Task statement:
Copy each line of the records below that mentions the word "blue".

(Data extracted from a collection)
※

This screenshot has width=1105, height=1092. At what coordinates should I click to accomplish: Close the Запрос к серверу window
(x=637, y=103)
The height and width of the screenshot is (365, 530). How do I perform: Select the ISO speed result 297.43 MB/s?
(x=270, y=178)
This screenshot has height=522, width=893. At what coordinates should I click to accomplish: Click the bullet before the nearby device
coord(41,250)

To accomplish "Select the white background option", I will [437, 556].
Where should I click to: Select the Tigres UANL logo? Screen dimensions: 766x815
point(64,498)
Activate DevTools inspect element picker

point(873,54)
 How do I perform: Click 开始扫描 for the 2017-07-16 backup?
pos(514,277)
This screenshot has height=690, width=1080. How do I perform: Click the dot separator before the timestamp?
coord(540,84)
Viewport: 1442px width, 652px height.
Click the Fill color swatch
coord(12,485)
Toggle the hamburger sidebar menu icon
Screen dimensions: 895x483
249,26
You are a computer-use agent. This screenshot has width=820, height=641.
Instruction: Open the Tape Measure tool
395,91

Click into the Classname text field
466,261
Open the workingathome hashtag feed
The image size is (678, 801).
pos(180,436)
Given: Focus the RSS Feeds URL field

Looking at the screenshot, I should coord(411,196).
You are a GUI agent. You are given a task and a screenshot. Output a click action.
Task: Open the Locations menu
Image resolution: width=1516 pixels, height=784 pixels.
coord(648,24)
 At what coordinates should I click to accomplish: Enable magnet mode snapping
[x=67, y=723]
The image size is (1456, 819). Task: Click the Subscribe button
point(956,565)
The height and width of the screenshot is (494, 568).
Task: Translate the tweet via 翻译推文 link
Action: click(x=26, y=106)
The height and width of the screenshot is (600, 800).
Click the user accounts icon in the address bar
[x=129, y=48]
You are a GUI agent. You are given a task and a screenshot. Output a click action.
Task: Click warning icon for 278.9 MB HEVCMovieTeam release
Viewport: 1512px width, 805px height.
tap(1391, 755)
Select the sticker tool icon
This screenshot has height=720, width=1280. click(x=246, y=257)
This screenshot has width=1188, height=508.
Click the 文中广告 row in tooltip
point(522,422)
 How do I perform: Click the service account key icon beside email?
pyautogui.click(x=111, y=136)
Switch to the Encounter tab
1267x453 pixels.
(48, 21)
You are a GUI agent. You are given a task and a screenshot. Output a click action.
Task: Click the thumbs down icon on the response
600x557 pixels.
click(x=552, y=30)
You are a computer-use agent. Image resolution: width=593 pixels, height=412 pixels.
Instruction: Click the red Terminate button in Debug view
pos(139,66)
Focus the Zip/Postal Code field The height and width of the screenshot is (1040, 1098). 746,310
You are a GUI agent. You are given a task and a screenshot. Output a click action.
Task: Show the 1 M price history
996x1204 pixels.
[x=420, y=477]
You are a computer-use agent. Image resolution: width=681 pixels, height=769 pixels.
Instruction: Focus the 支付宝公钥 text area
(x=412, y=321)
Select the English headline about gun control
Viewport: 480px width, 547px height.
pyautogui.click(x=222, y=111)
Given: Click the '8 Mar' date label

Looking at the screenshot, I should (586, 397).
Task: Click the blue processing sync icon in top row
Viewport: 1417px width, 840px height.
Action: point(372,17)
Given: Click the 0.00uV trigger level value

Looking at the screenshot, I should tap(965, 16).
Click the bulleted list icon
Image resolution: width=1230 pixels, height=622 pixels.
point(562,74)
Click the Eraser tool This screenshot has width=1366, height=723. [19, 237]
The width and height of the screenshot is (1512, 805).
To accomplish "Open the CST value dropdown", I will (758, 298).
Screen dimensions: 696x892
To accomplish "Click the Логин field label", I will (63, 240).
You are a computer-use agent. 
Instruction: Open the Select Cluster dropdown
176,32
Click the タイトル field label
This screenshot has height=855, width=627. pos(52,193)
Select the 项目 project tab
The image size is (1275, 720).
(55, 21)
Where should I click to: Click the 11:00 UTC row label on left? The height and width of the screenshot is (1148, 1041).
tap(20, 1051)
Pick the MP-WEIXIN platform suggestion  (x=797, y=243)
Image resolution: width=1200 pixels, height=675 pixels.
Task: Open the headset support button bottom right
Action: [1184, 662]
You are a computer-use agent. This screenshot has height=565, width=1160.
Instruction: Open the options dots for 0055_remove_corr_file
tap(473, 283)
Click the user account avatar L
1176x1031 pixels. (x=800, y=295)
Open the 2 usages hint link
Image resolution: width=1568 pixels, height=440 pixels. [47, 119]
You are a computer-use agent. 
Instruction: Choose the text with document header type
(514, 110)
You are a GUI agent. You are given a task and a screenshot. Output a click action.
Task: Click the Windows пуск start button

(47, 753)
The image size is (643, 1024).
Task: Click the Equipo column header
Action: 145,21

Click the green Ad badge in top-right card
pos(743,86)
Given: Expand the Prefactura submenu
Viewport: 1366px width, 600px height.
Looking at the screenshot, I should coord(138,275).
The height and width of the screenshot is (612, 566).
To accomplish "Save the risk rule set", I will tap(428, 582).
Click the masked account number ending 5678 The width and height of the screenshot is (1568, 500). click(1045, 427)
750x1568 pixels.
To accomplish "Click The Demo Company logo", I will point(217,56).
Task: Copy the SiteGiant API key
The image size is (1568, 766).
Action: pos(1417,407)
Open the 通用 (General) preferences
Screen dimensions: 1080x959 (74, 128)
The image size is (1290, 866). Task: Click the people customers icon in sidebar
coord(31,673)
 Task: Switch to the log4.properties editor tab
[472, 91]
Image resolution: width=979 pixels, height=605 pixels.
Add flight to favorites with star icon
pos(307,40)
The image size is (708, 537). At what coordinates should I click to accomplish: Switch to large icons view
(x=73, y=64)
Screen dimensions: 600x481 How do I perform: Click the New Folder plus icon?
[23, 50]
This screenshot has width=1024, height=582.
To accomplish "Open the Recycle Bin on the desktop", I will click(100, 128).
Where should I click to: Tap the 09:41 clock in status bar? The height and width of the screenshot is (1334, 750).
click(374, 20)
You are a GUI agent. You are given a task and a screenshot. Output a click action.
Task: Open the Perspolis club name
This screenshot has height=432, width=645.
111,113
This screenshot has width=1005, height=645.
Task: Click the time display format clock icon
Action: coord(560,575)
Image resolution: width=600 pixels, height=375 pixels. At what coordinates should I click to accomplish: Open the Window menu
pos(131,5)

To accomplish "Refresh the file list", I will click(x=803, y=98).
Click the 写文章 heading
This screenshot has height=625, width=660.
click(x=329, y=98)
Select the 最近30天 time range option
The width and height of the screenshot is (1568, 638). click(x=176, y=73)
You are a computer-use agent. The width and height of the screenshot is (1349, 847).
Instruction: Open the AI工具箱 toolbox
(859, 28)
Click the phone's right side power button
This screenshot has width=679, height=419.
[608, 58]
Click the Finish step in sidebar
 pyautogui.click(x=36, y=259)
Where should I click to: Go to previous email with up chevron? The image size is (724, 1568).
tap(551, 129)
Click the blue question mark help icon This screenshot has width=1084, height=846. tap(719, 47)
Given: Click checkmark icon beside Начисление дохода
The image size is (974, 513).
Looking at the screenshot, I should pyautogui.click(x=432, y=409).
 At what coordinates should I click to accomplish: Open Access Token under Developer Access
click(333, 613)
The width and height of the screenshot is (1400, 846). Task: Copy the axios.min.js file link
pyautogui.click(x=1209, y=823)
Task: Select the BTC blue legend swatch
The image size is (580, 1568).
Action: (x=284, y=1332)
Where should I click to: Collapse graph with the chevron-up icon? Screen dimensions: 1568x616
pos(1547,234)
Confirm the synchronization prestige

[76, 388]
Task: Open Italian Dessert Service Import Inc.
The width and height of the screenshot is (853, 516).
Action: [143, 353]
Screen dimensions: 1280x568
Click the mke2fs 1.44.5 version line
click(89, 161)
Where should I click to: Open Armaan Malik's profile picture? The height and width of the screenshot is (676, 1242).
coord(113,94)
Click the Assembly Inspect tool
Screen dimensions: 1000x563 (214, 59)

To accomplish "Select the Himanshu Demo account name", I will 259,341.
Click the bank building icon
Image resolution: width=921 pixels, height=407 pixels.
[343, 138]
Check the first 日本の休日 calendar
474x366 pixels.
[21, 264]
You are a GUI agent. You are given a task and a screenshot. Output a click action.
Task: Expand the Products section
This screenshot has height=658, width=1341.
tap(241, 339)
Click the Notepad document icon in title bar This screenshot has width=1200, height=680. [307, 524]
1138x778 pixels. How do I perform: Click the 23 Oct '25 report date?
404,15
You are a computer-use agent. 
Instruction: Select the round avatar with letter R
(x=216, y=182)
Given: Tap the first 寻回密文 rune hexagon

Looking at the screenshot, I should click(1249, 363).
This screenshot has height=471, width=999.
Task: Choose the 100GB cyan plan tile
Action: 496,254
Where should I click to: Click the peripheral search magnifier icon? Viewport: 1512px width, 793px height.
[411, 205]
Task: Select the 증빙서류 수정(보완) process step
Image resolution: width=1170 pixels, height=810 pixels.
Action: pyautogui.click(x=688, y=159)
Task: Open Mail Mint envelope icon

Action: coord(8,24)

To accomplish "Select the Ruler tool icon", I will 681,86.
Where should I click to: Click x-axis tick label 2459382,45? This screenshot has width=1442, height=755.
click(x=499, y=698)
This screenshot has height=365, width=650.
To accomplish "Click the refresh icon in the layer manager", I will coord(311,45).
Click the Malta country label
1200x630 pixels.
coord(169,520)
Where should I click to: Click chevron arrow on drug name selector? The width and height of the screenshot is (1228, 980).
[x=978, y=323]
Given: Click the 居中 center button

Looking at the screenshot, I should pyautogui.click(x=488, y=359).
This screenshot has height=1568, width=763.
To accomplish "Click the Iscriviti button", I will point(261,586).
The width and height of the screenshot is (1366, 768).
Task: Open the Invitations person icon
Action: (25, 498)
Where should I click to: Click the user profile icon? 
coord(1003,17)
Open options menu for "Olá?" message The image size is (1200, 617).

※

Expected answer:
Task: Click the blue processing sync icon in top row
Click the blue question mark help icon This screenshot has width=1084, height=846. tap(719, 47)
Task: Select the BTC blue legend swatch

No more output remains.